Die Veränderung betraf auch Hannah an der Rezeption des Grand Aleutian. Sie war den ganzen Tag schwer beschäftigt gewesen, tippte auf dem Computer und telefonierte, hielt das Reinigungspersonal auf Trab und tauschte auf dem Ständer in der Lobby abgegriffene Werbeprospekte gegen neue aus.

Satos Interesse war geweckt. Mit der Suche nach Hiroki Okura kamen sie nicht weiter, auch wenn Daishin so gut wie sicher war, dass der Zweite Offizier der Pacific Lion noch lebte. Und von Hannah wusste er, dass der Mann mit einem hiesigen Bergungsschlepper zur Lion hinausgefahren war. Aber der Tote, den die Coast Guard von Bord geholt hatte, war Tomio Ishimaru. Folglich war Okura noch da draußen, irgendwo.

»Was ist los?«, fragte er Hannah. »Die Stadt summt wie ein Bienenstock.«

Hannah strahlte über das ganze Gesicht. »Das havarierte Schiff. Die Bergungsleute haben es aufgerichtet und schleppen es hierher, nach Dutch Harbor.«

»Ah.
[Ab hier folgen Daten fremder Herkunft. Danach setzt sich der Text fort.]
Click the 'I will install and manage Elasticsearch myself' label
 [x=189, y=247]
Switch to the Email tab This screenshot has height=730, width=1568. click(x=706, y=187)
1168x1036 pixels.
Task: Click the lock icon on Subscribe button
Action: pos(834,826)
Das ist allerdings aufregend.«

»Sie sagen es. Der halbe Vorstand der Reederei kommt mit einer gecharterten Maschine aus Japan. Die gesamte obere Etage ist für sie reserviert.« Sie klopfte mit den Fingerknöcheln dreimal auf die Tresenplatte. »Ich hoffe, sie bleiben für länger. Das könnte die ganze Saison retten.«

»Ich wünsche es Ihnen.« Sato neigte sich ein wenig vor. »Aber das allein kann unmöglich so viel Gesprächsstoff liefern. Alle reden über die Pacific Lion, in jedem Geschäft, in jedem Restaurant. Sind Gäste aus Japan hier so selten?«

Hannah musterte ihn verständnislos. Dann lachte sie. »Oh!«, sagte sie. »Ha! Ich verstehe. Das ist lustig.«

Sato erwiderte das Lächeln. Rang um Geduld, obwohl er dieser ständig fröhlichen, sorglosen Person am liebsten den Hals umgedreht hätte. Höflich bleiben. Plauderton. Freundlich.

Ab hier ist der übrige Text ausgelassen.